Problem to solve =>
Retype the lines from the one containing "Столики (536, 1877)" through the last line of the entries below, exactly and in full, omitting every image.

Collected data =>
▼
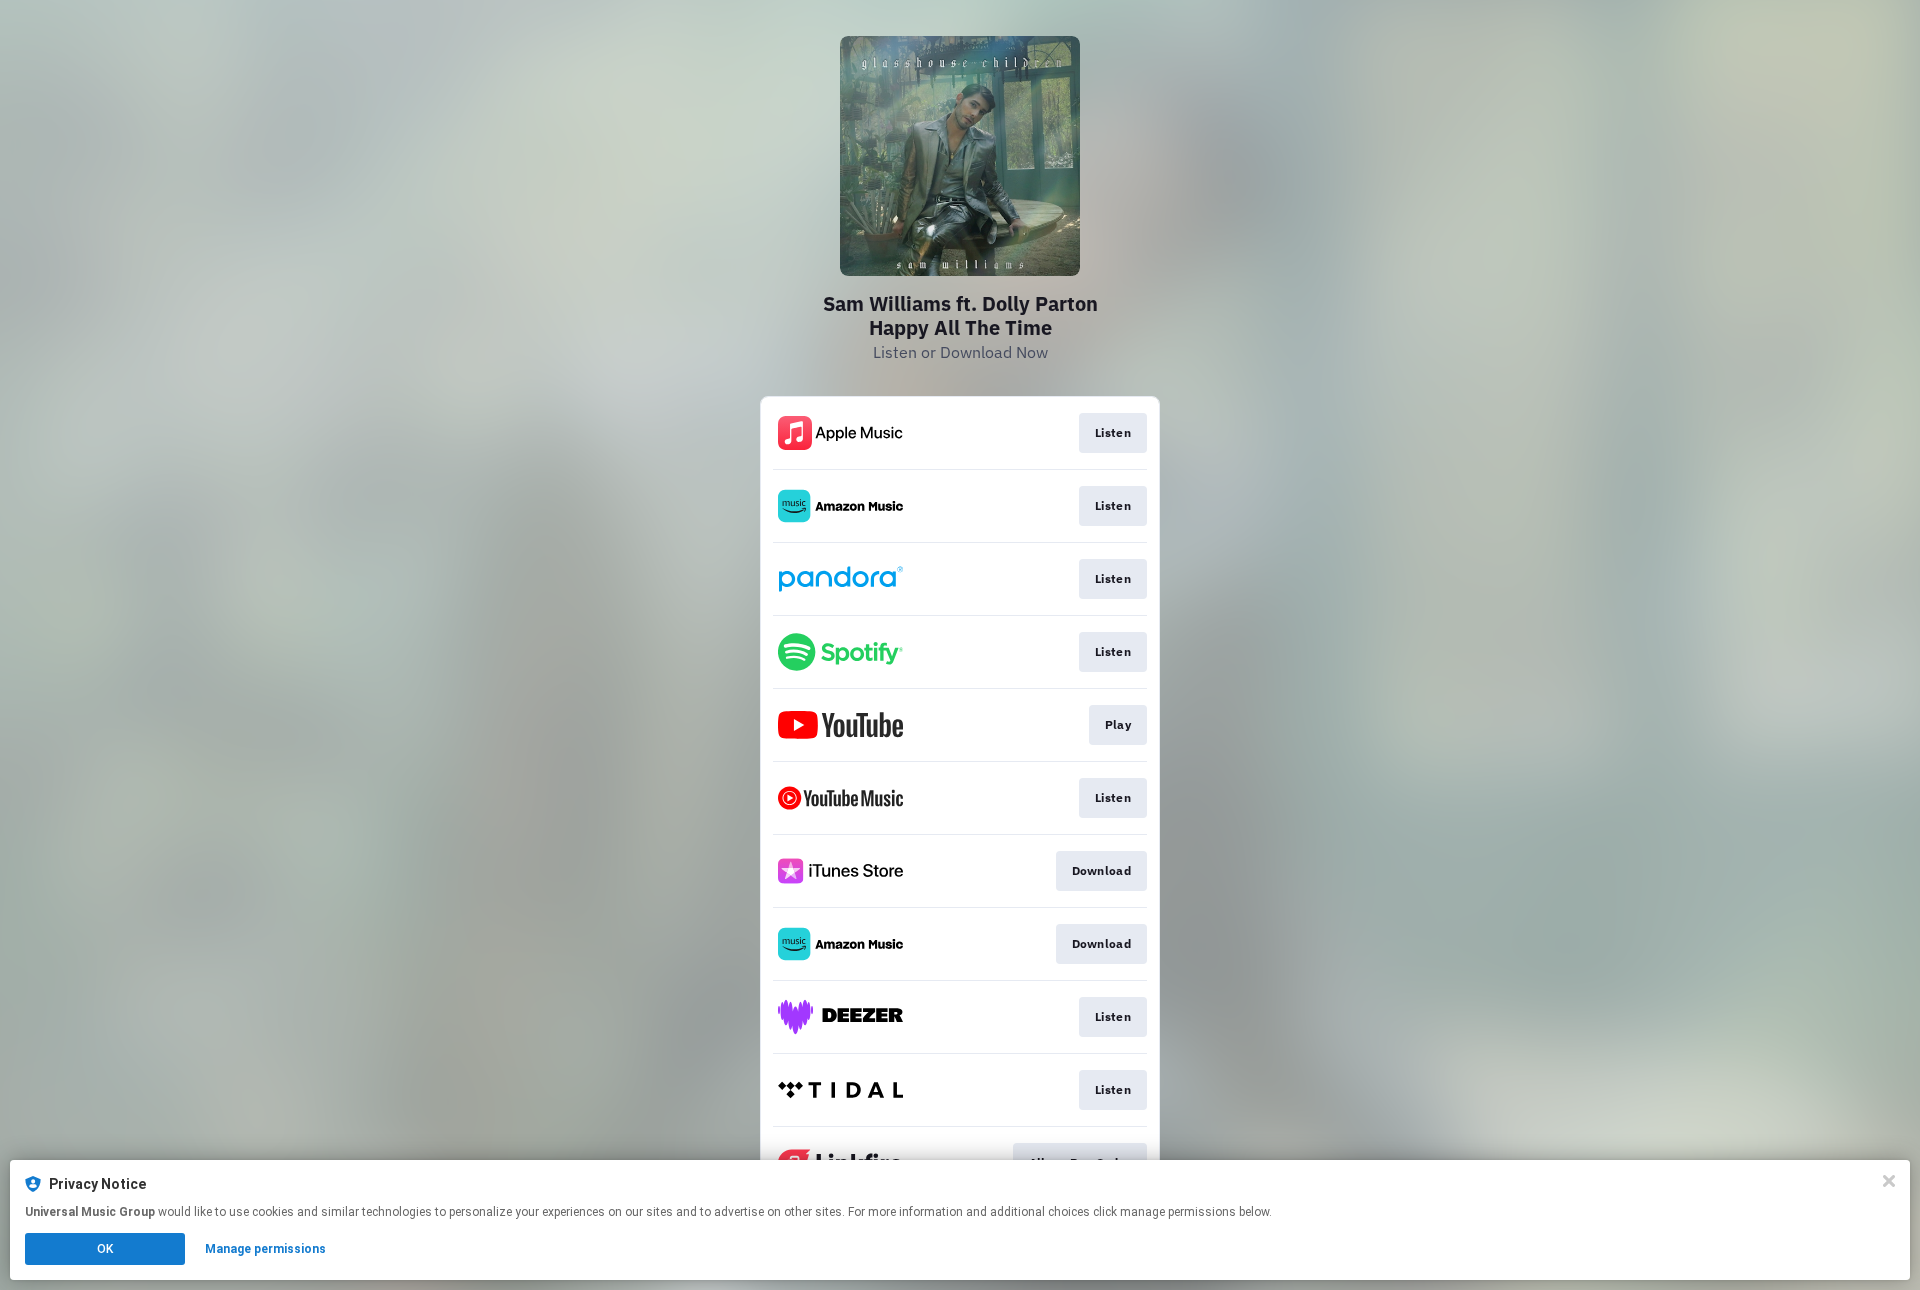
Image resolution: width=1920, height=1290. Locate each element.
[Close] (1889, 1181)
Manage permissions (265, 1249)
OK (105, 1249)
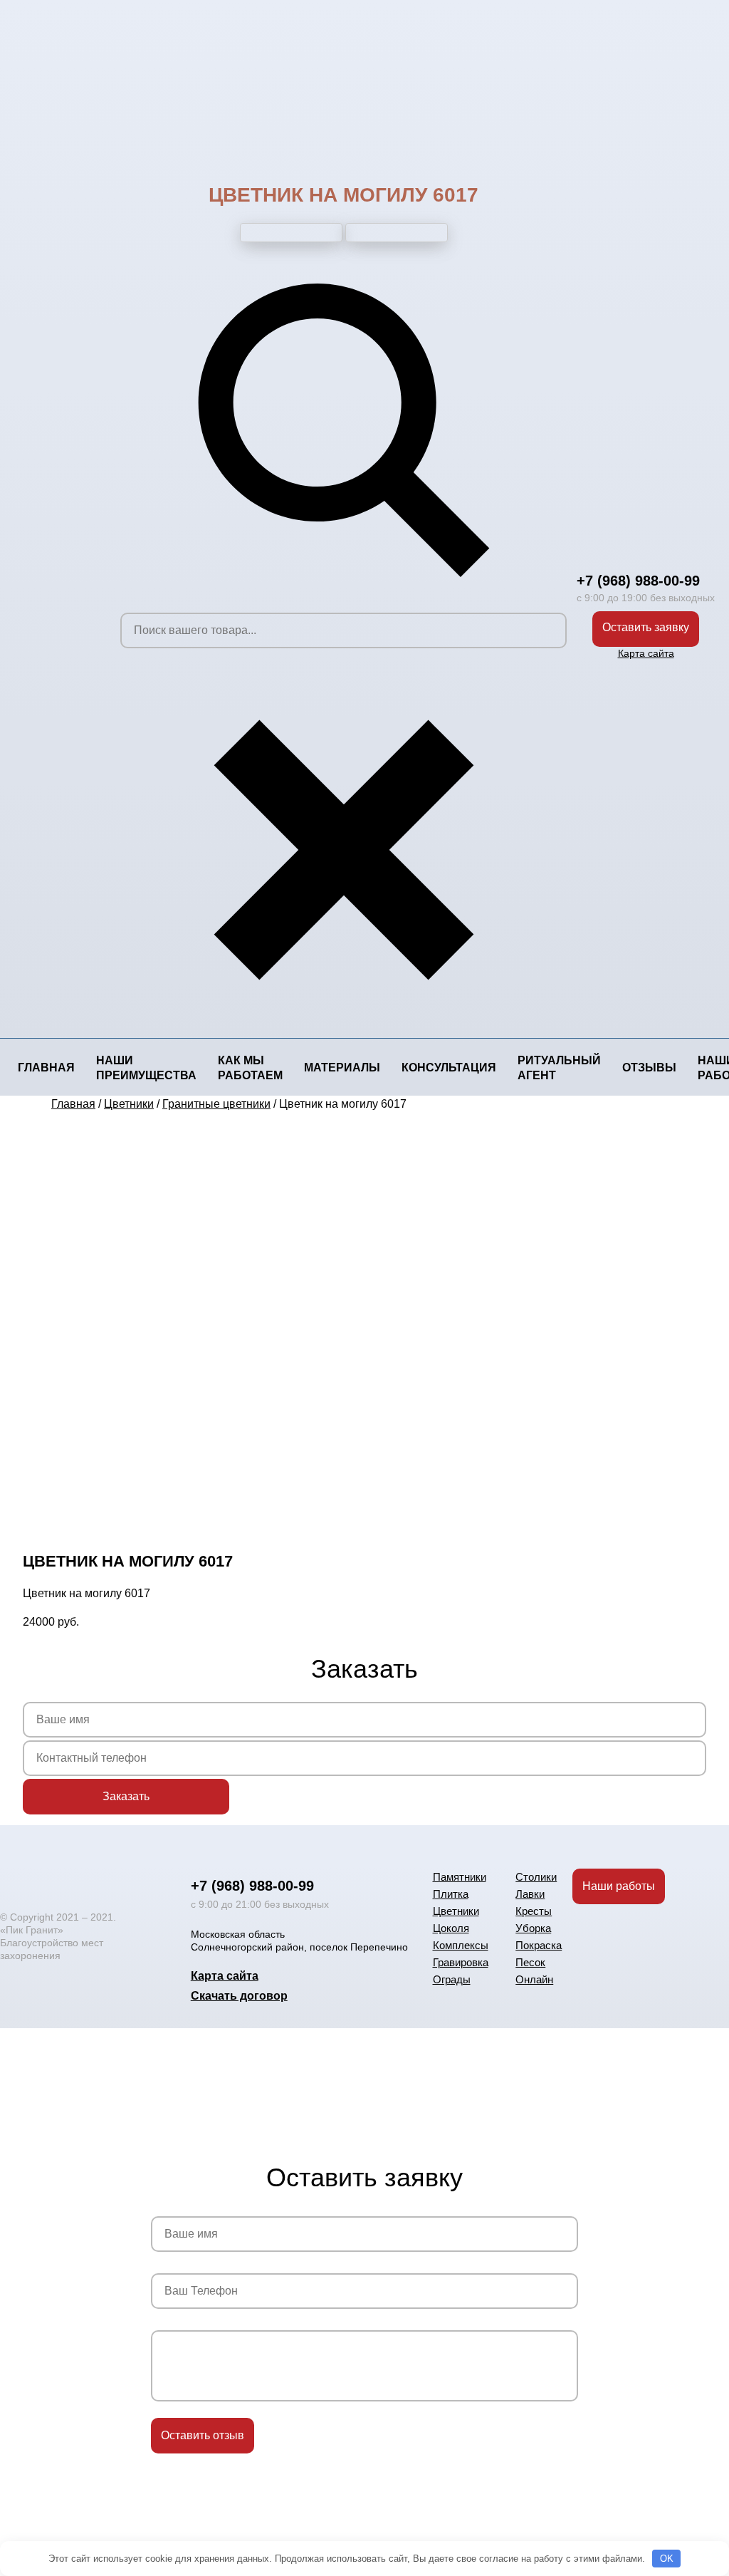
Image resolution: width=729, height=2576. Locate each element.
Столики (536, 1877)
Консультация (449, 1067)
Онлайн (534, 1979)
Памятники (459, 1877)
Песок (530, 1962)
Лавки (530, 1894)
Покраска (538, 1945)
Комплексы (460, 1945)
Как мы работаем (250, 1067)
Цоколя (451, 1928)
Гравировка (460, 1962)
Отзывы (649, 1067)
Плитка (450, 1894)
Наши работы (618, 1886)
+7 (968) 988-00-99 (638, 580)
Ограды (452, 1979)
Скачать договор (239, 1996)
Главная (46, 1067)
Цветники (456, 1911)
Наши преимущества (146, 1067)
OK (666, 2558)
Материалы (342, 1067)
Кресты (533, 1911)
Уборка (533, 1928)
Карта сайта (646, 653)
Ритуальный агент (559, 1067)
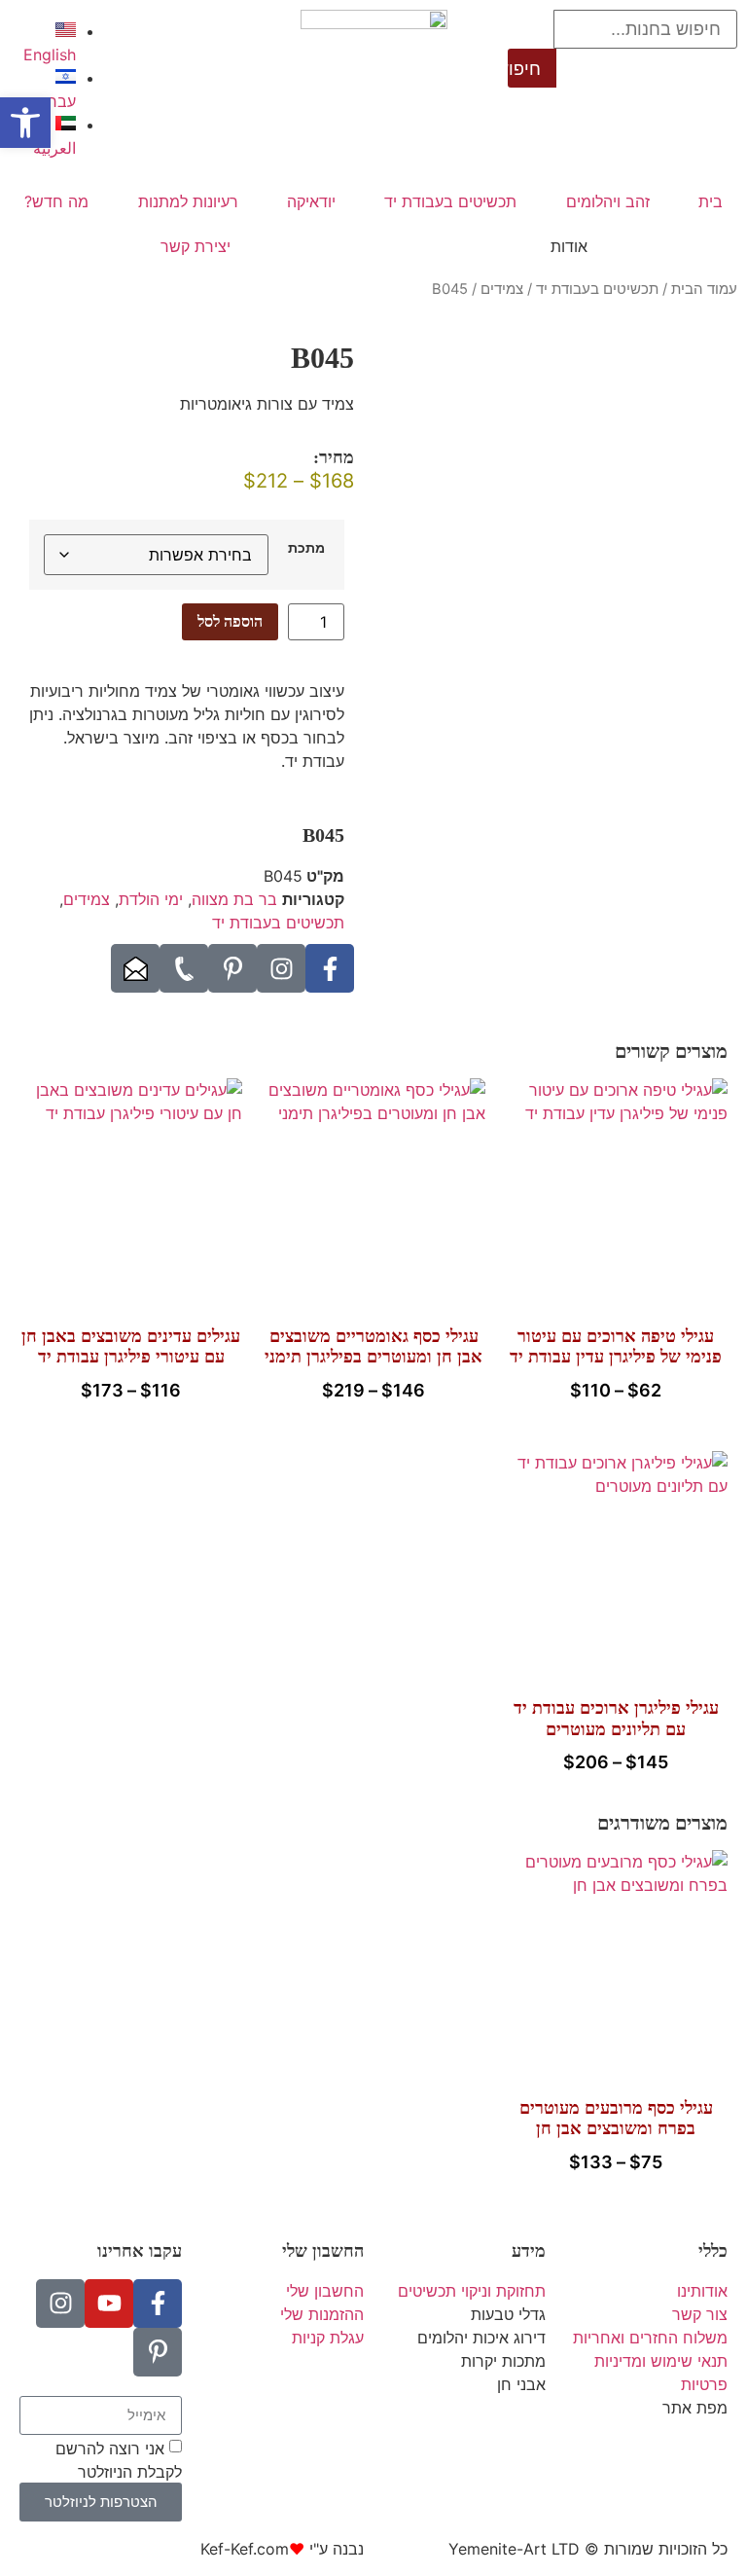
▲
Completed task =>
Столики (536, 1877)
Консультация (449, 1067)
Онлайн (534, 1979)
Памятники (459, 1877)
Песок (530, 1962)
Лавки (530, 1894)
Покраска (538, 1945)
Комплексы (460, 1945)
Как мы работаем (250, 1067)
Цоколя (451, 1928)
Гравировка (460, 1962)
Отзывы (649, 1067)
Плитка (450, 1894)
Наши работы (618, 1886)
+7 (968) 988-00-99 (638, 580)
Ограды (452, 1979)
Скачать договор (239, 1996)
Главная (46, 1067)
Цветники (456, 1911)
Наши преимущества (146, 1067)
OK (666, 2558)
Материалы (342, 1067)
Кресты (533, 1911)
Уборка (533, 1928)
Карта сайта (646, 653)
Ритуальный агент (559, 1067)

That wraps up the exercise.